▶ _Work to be completed_
Top to bottom, give the entries again exactly as written.

[Pixel coordinate grounding data]

※

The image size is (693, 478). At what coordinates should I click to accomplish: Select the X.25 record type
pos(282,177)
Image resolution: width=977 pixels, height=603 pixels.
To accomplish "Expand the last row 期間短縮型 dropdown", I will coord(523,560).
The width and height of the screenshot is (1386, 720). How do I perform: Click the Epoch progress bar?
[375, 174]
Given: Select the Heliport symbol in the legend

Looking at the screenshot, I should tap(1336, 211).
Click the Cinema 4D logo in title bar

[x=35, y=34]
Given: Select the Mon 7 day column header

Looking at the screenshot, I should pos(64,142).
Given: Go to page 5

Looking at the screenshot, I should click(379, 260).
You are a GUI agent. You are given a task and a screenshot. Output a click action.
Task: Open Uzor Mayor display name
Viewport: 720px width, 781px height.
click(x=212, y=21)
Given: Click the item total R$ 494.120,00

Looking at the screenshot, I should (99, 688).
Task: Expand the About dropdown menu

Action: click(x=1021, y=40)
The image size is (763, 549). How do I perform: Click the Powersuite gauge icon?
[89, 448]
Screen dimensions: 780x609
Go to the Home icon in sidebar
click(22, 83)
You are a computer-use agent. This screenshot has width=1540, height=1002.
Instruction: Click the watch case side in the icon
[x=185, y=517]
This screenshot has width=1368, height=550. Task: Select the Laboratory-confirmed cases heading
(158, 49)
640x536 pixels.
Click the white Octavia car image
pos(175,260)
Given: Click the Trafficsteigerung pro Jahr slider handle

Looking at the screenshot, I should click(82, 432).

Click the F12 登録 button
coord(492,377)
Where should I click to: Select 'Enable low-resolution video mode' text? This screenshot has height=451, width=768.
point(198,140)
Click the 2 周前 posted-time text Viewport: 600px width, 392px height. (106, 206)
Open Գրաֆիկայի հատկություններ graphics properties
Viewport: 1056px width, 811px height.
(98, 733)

※

▶ _Answer to the problem_
The image size is (693, 478). At what coordinates should I click to accomplish: Select the X.25 record type
pos(282,177)
Image resolution: width=977 pixels, height=603 pixels.
To accomplish "Expand the last row 期間短縮型 dropdown", I will coord(523,560).
The width and height of the screenshot is (1386, 720). How do I perform: Click the Epoch progress bar?
[375, 174]
Given: Select the Heliport symbol in the legend

Looking at the screenshot, I should tap(1336, 211).
Click the Cinema 4D logo in title bar

[x=35, y=34]
Given: Select the Mon 7 day column header

Looking at the screenshot, I should pos(64,142).
Given: Go to page 5

Looking at the screenshot, I should click(379, 260).
You are a GUI agent. You are given a task and a screenshot. Output a click action.
Task: Open Uzor Mayor display name
Viewport: 720px width, 781px height.
click(x=212, y=21)
Given: Click the item total R$ 494.120,00

Looking at the screenshot, I should (99, 688).
Task: Expand the About dropdown menu

Action: click(x=1021, y=40)
The image size is (763, 549). How do I perform: Click the Powersuite gauge icon?
[89, 448]
Screen dimensions: 780x609
Go to the Home icon in sidebar
click(22, 83)
You are a computer-use agent. This screenshot has width=1540, height=1002.
Instruction: Click the watch case side in the icon
[x=185, y=517]
This screenshot has width=1368, height=550. Task: Select the Laboratory-confirmed cases heading
(158, 49)
640x536 pixels.
Click the white Octavia car image
pos(175,260)
Given: Click the Trafficsteigerung pro Jahr slider handle

Looking at the screenshot, I should click(82, 432).

Click the F12 登録 button
coord(492,377)
Where should I click to: Select 'Enable low-resolution video mode' text? This screenshot has height=451, width=768.
point(198,140)
Click the 2 周前 posted-time text Viewport: 600px width, 392px height. (106, 206)
Open Գրաֆիկայի հատկություններ graphics properties
Viewport: 1056px width, 811px height.
(98, 733)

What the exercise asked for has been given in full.